Ainsi, Gérard Miller se met à découvrir l’eau chaude !

De Gaulle a  été un conservateur ? Tous les biographes l’ont souligné depuis longtemps. Freud aussi était un conservateur. Tout comme Churchill. De Gaulle  est né à la fin du XIXè siècle dans une famille de la droite catholique : il a porté en lui l’idéologie familiale.

Ces dernières années, face aux glorifications commémoratives du chef de la France-libre, on s’est mis à réactiver ses déclarations[2] qui, aujourd’hui, dans un tout autre contexte historique, résonnent de façon insupportable. Ainsi ses propos sur « le peuple juif, un peuple d’élite, sûr de lui et dominateur » dans sa conférence de presse du 27 novembre 67 et qui provoquèrent des indignations et des révoltes comme celle de Raymond Aron. Ou bien ses propos tenus en privé sur les Arabes[3] ou ceux sur les Nègres[4].

Gérard Miller qui méconnait l’histoire[5] , -on l’a vu avec Onfray et Freud et ici avec de Gaulle, s’érige en juge rétroactif de tout et de n’importe quoi en fonction de sa subjectivité, de ses « antipathies » Mais en quoi les « antipathies «  de Monsieur Miller nous intéressent-elles ? Est-il un grand homme, un Freud, un de Gaulle, un Churchill, pour qu’on s’intéresse à ses « antipathies » qui ne sont même pas de la bonne littérature.  Curieusement d’ailleurs, dans  son livre, il ne dit pas un mot sur cet autre grand homme que fut Mao Tsé Toung : un grand conquérant, un libérateur de son peuple et u héros durant la première partie de sa vie et un dictateur dans la deuxième partie. Miller serait-il un maoïste idolâtre… et honteux ?

De Gaulle, Churchill, Mao, voilà quelques uns de ces hommes dont on doit penser la vraie vie hors de tout manichéisme puritain et policier.
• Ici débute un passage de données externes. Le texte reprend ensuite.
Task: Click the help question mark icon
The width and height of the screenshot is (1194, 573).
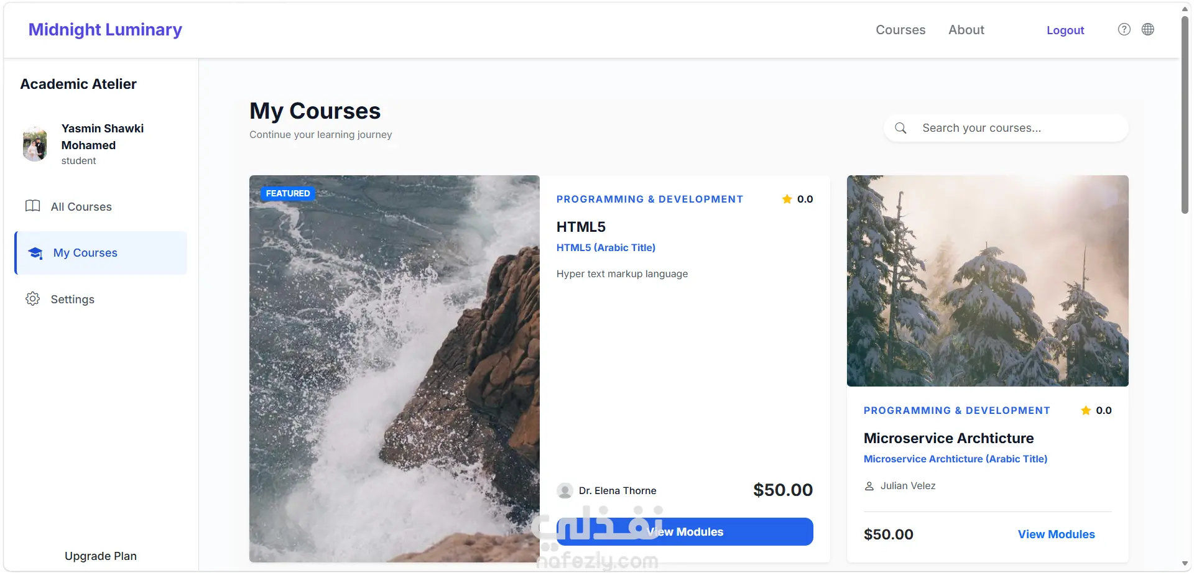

Gérard Miller par son livre, administre la preuve qu’il en est incapable.

Miller fait représenter De Gaulle par sa dessinatrice, quelques casseroles empilées sur sa tête.

Première casserole : « Peut-on encore rappeler que De Gaulle fut l’admirateur éperdu du Pétain d’avant 40, qui était déjà la vieille ganache ultraréactionnaire qui allait prendre toute sa mesure dans la collaboration ? ».
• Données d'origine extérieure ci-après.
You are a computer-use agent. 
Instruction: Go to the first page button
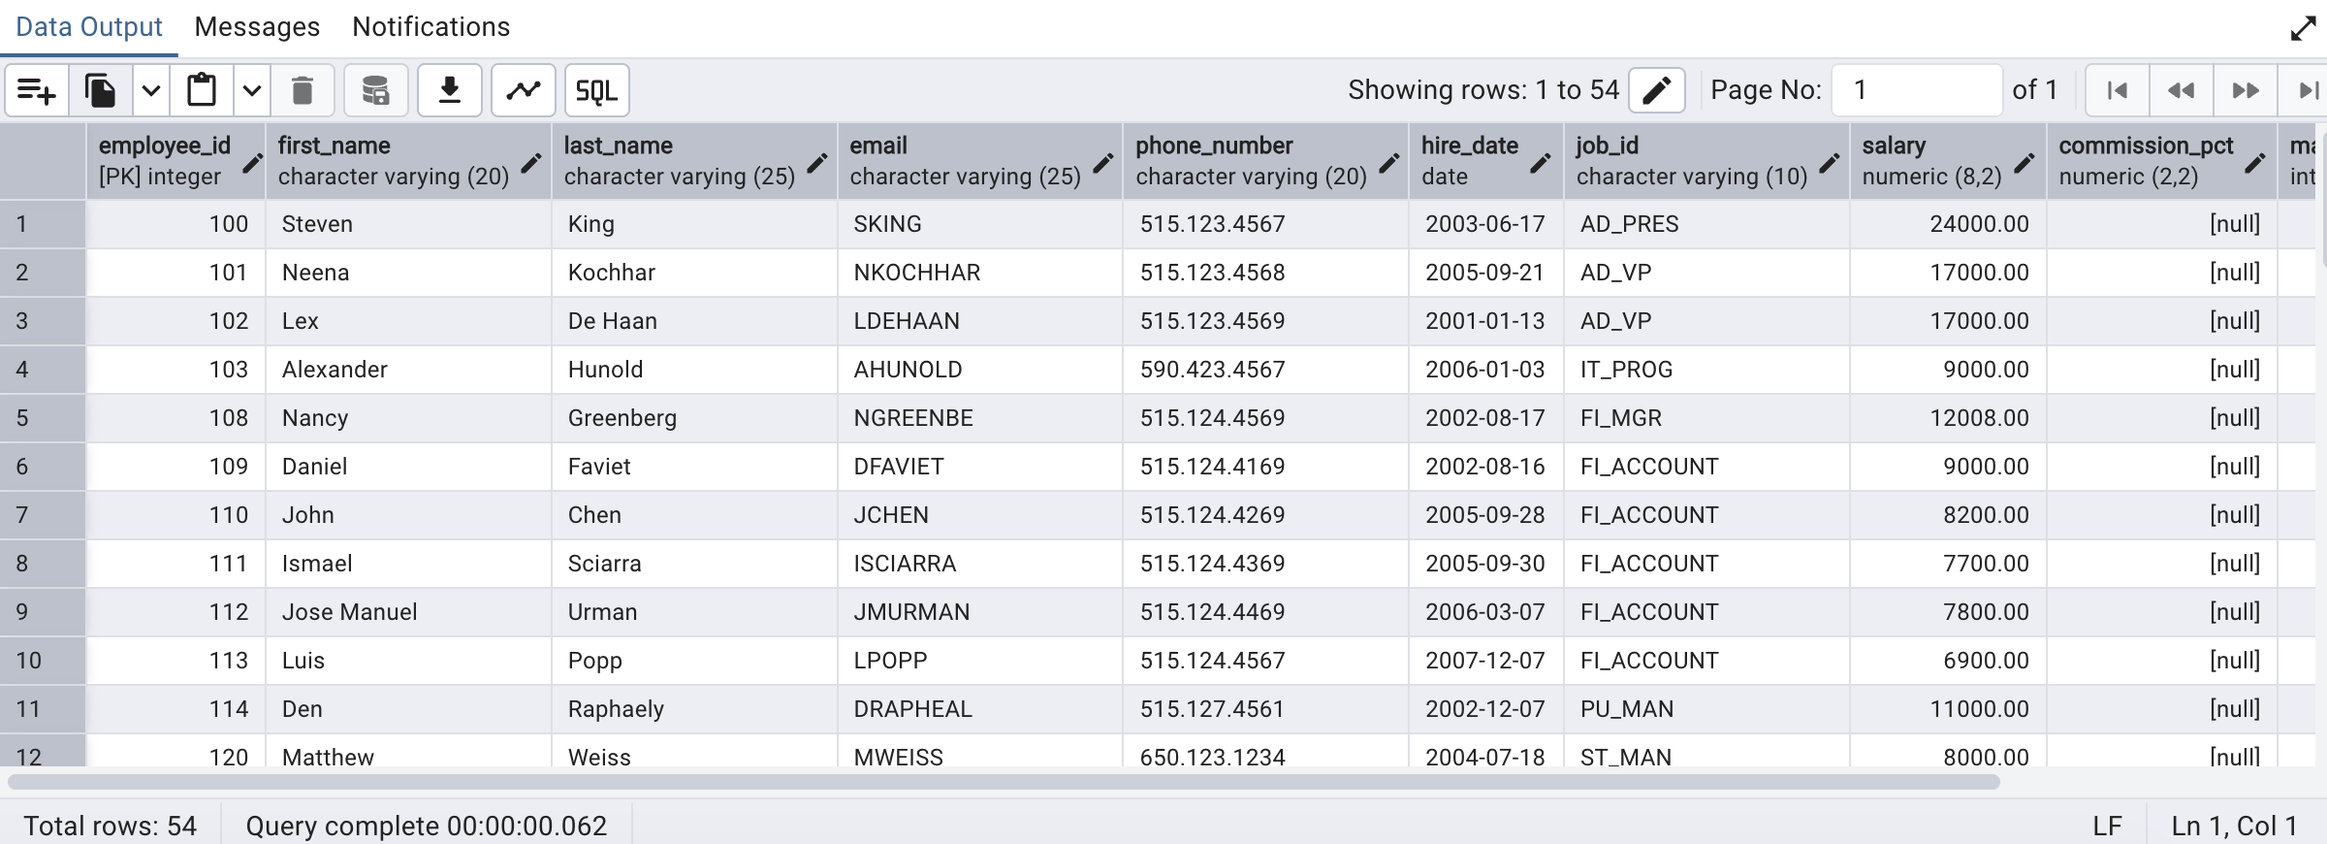(2118, 90)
Miller réinvente la prédiction rétrospective, reprochant à De Gaulle d’avant 40 d’être un pétainiste d’après 40, d’admirer la ganache ultraréactionnaire, chef de l’Etat français,  qui va devenir le collabo que l’on sait.

Mais est-ce historiquement vrai : de Gaulle n’admirait pas particulièrement Pétain. Il le considérait positivement comme tout le monde, pour son rôle de chef militaire. Rôle aujourd’hui fortement questionné et remis en question.

Deuxième casserole, il écrit : « Peut-on rappeler que dans ses Mémoires de guerre de Gaulle n’évoque pas le génocide des juifs par les nazis, et qu’il est à parier qu’il tenait les chambres à gaz pour un  "détail de l’histoire" ? »

Il faut appeler un chat un chat. Miller ne dit pas que de Gaulle est un négationniste mais il le compare à Le Pen auteur du « détail ». Ce qui signifie que Miller accuse de Gaulle d’être lepéniste et donc de relativiser le génocide des Juifs comme le font les négationnistes en ramenant la Destruction des juifs d’Europe à un « détail ».

Désormais, et pour l’éternité, Gérard Miller sera celui qui rigole avec Onfray et qui fait de de Gaulle, chef de la France Libre et organisateur de la Résistance,  un pétainiste et un lepéniste négationniste.


[1] Oct. 2014, Grasset.

[2] Pour les textes qui rapportent ces déclarations, voir Le Post.fr (qui a laissé place au HuffongtonPost.fr en janvier 2012).
http://archives-lepost.huffingtonpost.fr/article/2010/11/09/2298219_et-si-on-rappelait-ce-que-de-gaulle-disait-des-juifs-des-arabes-et-des-noirs.html

[3] Cité par B. Stora, Le transfert d’une mémoire, Ed. La découverte.

[4] Entretiens avec Jacques Foccart, 8 novembre 1968. Journal de l’Elysées, tome 2. Fayard.

[5] Lacan, dans son Séminaire  Séminaire livre VIII,  Le transfert,  traitait les personnages du Banquet  de Platon de « vieilles tantouses » et Didier Eribon,  en puritain, en a déduit que Lacan était homophobe. Allons donc !  Lacan traitait tout le monde comme ça.  La démarche de Miller envers de Gaulle participe de la même méthode.